I typically carry around two notebooks on any given day. They are of very different character.
The larger (and significantly more expensive) of the two is my notebook computer. I use a Dell Vostro 2510 which I’ve just had a quick look for on Dell’s site. Apparently they no longer produce them which makes mine a little bit special. It’s red. It only ever came in red. I don’t think I know anybody else with a red computer so it is pretty neat. The guts of it are a 2.0 GHz dual core processor, 3 GB of RAM, 160 GB hard drive and an Nvidia 8400M GS 256 MB video card. It does rather a good job of running Team Fortress 2 and Battlefield 2 (the two games I’m into heavily right now). I was going to recommend it to other people but, as noted, Dell no longer sells it. I think they’ve probably just rolled it into the 1510 or 1520 line.
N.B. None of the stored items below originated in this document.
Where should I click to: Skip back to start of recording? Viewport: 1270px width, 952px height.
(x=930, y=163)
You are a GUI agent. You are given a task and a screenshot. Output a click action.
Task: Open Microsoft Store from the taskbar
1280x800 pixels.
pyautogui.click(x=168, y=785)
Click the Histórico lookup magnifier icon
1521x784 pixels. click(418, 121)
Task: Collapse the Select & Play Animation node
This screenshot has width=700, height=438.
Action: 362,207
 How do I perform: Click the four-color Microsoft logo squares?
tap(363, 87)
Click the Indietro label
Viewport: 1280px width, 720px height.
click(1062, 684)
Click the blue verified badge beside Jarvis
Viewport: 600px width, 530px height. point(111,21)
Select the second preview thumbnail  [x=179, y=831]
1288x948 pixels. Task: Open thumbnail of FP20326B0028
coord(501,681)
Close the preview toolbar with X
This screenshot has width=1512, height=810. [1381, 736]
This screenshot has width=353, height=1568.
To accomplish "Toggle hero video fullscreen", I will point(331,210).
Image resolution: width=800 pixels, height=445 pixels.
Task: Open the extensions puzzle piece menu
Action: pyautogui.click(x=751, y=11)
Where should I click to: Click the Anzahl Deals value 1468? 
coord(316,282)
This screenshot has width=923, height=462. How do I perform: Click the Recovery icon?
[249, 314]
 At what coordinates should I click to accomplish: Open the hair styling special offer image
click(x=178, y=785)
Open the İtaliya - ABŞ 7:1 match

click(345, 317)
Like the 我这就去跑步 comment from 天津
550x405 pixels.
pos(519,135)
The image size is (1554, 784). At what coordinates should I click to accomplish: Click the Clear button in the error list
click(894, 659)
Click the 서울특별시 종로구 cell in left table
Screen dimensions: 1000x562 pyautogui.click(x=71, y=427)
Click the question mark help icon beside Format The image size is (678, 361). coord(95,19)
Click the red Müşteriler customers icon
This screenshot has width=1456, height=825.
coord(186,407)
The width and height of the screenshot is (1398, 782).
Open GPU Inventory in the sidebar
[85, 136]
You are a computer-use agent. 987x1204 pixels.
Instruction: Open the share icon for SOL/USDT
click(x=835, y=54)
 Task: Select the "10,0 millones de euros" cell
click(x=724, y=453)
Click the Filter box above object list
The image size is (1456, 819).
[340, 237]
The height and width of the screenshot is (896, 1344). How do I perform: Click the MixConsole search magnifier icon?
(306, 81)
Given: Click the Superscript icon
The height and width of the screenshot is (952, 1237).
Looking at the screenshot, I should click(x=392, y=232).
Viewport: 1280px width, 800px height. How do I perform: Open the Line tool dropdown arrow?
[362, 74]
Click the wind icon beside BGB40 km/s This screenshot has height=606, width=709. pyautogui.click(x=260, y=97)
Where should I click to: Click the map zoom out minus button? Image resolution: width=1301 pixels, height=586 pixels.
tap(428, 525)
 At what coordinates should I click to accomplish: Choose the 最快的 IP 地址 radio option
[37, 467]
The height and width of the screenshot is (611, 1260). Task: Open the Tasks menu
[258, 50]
The other notebook is a more traditional sort of thing. It’s a Xonex rü notebook in chocolate brown. I picked up a three pack for the same price as a single Moleskine notebook of comparable size (though lacking the cachet of the Moley brand name). I got a square ruled (graph paper), standard lined and unlined, all in the same colour. The lined is being used as a fuel and maintenance log in the car and I just finished up using the square ruled book at the beginning of April. I am really liking the blank pages of the unlined book and I don’t imagine I will go back to ruled pages any time soon. I use it to keep to do lists, notes on sermons or things I hear on the radio and I’ve done a bit of drawing. I’m keeping a calendar in the back few pages as well. The rü books have a pocket in the back (where I kept my library card until fairly recently) and I’ve added a few things. I stapled in a piece of ribbon to use as a book mark and glued a small piece of sandpaper into the back cover that I can use to sharpen my sketching pencil (which is really a Staedtler drafting lead holder). I’ve also pasted a small calendar (apart from the one I’m keeping in the back pages, this one has just the dates with no space to write anything) in for quick/easy reference (especially when I want to know what day of the week somebody’s birthday will be).